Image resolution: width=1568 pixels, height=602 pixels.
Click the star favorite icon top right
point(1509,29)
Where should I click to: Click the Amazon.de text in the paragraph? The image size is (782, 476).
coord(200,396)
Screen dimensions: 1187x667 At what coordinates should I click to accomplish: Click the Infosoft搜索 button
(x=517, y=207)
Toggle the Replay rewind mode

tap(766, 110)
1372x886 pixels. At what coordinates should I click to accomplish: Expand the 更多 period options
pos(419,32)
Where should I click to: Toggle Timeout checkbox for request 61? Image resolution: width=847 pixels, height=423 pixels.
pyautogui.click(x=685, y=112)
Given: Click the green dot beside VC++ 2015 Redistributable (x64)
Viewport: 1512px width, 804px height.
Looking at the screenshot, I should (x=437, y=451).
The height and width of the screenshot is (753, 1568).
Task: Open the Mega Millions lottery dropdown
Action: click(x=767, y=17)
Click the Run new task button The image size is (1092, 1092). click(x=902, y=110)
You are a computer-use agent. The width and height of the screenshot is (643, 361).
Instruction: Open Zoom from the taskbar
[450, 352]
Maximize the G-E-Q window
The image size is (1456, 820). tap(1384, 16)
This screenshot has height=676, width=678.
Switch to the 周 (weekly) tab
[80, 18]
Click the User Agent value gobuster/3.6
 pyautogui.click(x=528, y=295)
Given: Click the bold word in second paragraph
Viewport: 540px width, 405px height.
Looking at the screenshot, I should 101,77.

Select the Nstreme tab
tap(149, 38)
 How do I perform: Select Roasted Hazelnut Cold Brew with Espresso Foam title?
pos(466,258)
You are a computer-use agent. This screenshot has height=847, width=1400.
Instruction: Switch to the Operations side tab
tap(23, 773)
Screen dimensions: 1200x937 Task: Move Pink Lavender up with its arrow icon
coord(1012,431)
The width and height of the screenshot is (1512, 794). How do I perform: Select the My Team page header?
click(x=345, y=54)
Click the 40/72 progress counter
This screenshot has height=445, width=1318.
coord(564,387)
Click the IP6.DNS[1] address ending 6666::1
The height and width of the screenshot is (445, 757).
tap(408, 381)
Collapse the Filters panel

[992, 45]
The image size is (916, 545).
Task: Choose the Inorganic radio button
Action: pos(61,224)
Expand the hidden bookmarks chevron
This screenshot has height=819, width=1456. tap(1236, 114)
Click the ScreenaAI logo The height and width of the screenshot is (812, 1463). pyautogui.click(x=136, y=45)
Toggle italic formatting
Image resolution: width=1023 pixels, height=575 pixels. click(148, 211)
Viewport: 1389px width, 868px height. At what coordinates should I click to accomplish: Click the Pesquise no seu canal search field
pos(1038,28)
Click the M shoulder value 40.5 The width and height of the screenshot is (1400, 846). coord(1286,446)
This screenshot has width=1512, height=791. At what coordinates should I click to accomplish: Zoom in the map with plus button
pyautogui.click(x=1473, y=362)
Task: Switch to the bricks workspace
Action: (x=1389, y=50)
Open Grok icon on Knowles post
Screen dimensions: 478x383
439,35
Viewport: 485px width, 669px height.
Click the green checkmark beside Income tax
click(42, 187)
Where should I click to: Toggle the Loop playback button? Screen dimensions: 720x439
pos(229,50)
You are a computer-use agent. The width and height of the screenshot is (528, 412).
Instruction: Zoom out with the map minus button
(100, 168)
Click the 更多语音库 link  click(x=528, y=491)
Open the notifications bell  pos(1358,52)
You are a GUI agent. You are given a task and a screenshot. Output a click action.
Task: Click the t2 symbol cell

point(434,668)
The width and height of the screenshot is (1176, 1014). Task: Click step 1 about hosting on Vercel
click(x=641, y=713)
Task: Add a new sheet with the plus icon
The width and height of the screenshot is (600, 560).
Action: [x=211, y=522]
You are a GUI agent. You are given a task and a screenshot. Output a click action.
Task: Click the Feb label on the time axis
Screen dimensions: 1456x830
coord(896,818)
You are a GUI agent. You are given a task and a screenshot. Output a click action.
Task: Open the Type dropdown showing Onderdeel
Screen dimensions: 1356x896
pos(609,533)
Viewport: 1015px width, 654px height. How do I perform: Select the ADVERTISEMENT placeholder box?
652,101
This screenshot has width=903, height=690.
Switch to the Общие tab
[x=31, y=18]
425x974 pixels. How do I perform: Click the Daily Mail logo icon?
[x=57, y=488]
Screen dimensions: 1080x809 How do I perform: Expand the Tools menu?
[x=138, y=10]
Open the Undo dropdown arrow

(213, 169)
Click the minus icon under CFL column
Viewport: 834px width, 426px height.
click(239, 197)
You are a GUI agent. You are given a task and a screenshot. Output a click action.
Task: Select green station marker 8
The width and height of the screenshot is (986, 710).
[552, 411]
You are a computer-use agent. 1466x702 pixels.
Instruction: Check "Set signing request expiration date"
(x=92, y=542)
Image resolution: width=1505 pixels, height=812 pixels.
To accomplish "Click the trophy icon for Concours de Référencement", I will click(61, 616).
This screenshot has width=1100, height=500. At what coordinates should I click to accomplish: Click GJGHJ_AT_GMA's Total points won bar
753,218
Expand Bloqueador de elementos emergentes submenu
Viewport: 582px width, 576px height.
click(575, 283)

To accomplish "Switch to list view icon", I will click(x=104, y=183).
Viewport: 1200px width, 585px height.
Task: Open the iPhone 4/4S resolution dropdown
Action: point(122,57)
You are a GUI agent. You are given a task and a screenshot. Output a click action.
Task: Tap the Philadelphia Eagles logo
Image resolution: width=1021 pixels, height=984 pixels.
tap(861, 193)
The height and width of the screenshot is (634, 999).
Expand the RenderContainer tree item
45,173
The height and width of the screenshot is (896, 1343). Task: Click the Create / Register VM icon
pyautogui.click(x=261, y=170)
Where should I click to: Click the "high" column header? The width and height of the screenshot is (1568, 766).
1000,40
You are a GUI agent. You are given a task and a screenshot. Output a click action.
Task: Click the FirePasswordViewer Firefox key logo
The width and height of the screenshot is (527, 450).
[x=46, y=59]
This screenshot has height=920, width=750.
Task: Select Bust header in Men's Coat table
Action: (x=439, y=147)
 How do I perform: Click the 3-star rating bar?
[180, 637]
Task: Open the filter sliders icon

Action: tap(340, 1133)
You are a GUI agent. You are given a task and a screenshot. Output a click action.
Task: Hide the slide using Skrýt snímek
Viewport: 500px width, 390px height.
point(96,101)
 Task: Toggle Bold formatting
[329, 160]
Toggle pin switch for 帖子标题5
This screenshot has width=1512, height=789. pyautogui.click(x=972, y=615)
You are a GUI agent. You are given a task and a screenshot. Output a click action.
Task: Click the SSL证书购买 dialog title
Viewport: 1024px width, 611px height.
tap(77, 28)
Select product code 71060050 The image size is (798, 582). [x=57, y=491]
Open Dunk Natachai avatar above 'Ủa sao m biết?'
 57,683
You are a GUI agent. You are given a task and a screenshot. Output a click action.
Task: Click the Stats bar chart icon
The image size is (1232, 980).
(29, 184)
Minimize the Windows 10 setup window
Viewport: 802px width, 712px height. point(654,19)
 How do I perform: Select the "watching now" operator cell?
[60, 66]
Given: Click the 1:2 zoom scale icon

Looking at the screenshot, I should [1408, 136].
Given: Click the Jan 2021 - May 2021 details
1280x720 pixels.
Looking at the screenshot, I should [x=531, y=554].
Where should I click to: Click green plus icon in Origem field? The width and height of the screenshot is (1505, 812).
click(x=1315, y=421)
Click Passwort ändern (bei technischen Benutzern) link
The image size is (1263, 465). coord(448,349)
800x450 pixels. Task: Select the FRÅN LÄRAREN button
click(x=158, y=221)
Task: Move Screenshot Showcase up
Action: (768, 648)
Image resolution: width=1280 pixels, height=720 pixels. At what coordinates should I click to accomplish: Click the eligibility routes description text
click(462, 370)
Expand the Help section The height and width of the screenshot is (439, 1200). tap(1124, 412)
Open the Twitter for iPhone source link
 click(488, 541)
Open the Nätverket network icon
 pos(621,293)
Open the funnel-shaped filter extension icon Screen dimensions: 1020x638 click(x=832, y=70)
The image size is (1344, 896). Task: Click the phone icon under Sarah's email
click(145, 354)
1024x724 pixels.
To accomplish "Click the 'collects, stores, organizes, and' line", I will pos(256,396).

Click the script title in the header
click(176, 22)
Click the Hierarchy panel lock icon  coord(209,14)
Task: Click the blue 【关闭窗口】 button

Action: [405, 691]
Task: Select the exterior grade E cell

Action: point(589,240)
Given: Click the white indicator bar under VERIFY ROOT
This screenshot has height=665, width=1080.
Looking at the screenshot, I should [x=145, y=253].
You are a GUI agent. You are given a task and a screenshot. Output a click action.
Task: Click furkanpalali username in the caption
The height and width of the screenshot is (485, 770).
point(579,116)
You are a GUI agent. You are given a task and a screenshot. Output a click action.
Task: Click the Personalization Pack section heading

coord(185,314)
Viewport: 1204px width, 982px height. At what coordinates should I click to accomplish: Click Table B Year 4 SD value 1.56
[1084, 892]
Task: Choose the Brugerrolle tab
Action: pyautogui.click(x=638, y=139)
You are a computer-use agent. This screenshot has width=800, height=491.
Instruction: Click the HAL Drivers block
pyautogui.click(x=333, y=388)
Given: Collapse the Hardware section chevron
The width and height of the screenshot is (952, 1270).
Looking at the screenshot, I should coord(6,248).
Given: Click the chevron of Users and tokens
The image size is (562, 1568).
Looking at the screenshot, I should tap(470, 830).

### [To do]
Return the rows above word for word, starting at the line that contains "Where should I click to: Click green" and ending at the line that contains "Action: (768, 648)".

### [Output]
Where should I click to: Click green plus icon in Origem field? The width and height of the screenshot is (1505, 812).
click(x=1315, y=421)
Click Passwort ändern (bei technischen Benutzern) link
The image size is (1263, 465). coord(448,349)
800x450 pixels. Task: Select the FRÅN LÄRAREN button
click(x=158, y=221)
Task: Move Screenshot Showcase up
Action: (768, 648)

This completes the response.